── GIVEN ENTRIES

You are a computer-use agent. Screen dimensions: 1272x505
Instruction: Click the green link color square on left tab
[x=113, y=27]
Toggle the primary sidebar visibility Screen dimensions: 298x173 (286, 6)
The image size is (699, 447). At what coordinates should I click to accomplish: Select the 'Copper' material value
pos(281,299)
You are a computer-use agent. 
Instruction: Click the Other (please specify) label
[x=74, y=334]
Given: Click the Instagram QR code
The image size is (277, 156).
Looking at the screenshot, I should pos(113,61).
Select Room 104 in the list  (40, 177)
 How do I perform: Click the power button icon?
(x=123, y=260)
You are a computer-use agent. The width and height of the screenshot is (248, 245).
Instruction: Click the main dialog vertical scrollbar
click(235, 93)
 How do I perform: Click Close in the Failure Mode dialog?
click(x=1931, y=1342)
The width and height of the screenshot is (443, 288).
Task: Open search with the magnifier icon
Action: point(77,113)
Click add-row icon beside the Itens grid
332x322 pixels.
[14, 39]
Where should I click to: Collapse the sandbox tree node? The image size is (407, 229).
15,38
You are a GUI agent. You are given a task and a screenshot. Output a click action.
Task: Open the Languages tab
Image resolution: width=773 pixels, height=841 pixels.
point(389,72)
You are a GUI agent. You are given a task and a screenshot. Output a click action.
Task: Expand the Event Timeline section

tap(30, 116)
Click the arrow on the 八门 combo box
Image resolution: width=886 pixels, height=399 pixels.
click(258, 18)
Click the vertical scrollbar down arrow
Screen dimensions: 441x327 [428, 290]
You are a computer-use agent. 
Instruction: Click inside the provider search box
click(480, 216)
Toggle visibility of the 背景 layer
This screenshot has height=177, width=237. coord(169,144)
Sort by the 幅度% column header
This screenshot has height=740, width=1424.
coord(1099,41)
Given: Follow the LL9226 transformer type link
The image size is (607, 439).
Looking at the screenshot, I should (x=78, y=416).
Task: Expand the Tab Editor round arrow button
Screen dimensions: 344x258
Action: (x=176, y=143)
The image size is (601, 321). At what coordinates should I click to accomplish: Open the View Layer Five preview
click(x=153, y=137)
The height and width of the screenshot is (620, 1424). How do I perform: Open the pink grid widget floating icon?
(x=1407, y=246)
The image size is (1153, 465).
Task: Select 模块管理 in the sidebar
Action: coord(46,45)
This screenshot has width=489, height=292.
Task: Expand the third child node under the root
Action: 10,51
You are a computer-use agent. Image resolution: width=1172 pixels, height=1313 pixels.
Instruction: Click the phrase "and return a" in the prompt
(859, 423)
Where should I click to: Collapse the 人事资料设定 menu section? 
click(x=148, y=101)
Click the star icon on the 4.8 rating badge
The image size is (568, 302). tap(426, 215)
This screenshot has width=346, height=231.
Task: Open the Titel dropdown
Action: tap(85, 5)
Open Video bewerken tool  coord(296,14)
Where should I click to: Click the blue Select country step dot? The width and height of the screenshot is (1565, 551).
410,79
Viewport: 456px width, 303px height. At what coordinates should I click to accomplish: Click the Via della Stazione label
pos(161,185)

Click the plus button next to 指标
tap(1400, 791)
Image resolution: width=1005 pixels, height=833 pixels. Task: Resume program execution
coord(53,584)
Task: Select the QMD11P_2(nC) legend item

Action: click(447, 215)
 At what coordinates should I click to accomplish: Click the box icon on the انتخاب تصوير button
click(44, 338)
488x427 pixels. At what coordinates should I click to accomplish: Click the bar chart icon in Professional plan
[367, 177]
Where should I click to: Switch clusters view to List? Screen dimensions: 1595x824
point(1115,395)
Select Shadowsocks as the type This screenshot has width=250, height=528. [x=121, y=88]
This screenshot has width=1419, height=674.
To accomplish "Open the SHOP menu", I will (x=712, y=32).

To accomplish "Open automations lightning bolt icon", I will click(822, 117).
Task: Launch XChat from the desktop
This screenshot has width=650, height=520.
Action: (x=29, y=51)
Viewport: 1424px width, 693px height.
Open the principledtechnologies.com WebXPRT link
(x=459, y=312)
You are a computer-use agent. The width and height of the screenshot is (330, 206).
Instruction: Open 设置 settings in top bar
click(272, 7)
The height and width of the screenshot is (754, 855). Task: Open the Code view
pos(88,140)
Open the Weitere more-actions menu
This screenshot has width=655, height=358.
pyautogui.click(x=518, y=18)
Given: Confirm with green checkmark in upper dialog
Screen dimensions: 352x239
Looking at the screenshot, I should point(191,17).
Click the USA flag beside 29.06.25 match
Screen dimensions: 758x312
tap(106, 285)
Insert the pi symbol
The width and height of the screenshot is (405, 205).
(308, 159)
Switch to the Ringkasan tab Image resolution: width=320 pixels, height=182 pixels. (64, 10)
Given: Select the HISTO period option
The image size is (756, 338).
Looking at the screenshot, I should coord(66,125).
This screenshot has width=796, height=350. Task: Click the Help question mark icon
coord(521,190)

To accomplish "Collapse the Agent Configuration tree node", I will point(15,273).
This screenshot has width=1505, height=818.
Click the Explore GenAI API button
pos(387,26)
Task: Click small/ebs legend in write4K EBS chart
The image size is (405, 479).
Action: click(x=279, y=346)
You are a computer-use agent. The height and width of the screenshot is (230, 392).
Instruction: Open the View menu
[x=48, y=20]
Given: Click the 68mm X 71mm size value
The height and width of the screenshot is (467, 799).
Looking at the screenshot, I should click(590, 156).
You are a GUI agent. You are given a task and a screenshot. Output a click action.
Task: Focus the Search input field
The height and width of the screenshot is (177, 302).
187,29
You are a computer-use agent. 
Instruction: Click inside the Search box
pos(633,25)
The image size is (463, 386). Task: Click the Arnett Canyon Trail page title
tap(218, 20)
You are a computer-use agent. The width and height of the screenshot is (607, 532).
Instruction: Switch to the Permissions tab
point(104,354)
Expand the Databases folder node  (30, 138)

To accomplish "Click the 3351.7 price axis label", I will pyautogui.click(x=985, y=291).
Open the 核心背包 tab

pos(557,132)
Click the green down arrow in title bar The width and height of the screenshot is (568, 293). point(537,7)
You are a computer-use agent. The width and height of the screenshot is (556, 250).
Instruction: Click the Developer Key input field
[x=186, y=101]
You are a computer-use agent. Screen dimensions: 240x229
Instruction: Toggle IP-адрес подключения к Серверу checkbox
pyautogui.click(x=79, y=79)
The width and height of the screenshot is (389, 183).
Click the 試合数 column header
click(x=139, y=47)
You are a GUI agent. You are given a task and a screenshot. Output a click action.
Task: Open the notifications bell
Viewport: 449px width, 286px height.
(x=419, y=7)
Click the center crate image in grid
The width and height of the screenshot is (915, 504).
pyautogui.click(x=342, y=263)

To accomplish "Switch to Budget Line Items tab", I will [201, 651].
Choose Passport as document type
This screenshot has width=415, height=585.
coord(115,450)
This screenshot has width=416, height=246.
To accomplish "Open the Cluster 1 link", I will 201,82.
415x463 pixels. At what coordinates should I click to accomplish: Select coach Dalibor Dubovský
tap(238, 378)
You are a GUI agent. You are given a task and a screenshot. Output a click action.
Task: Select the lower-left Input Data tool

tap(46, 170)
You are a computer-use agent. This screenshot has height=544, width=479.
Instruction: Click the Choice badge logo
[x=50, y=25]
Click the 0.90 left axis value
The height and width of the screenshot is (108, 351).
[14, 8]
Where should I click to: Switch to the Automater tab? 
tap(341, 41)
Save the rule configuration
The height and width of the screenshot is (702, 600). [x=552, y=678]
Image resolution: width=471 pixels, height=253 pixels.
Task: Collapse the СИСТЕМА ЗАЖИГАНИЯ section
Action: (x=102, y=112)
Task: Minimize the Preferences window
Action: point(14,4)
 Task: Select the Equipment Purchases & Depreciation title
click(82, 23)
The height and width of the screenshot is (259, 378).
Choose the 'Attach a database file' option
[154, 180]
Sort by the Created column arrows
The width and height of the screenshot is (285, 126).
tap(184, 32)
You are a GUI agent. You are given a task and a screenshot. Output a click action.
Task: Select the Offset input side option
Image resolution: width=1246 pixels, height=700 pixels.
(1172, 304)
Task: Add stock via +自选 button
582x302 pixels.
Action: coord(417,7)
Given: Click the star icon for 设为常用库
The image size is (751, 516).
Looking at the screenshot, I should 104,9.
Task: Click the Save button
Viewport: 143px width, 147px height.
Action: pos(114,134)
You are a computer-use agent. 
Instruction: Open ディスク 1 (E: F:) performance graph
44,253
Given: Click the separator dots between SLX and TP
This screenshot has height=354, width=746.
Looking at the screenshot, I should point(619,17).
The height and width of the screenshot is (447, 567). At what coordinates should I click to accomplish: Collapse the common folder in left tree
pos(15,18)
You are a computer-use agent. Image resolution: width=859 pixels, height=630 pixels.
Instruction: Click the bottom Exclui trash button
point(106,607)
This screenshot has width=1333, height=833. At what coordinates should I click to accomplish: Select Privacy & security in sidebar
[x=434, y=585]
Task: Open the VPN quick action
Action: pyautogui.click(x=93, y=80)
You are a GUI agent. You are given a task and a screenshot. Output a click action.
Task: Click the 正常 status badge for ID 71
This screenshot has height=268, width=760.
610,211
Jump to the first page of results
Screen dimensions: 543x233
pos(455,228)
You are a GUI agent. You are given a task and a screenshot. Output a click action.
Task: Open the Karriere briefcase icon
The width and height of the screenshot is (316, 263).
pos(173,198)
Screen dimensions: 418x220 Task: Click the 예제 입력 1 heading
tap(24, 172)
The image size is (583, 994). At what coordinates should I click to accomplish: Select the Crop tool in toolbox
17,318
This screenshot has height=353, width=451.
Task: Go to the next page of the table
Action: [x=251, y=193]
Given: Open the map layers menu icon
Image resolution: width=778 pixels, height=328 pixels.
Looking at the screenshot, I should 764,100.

────

**ACTION ITEM:**
Reproduce the lines from the one with "Screen dimensions: 418x220" to the end of the data exactly, leaving out every earlier line.

**RESPONSE BELOW:**
Screen dimensions: 418x220 Task: Click the 예제 입력 1 heading
tap(24, 172)
The image size is (583, 994). At what coordinates should I click to accomplish: Select the Crop tool in toolbox
17,318
This screenshot has height=353, width=451.
Task: Go to the next page of the table
Action: [x=251, y=193]
Given: Open the map layers menu icon
Image resolution: width=778 pixels, height=328 pixels.
Looking at the screenshot, I should 764,100.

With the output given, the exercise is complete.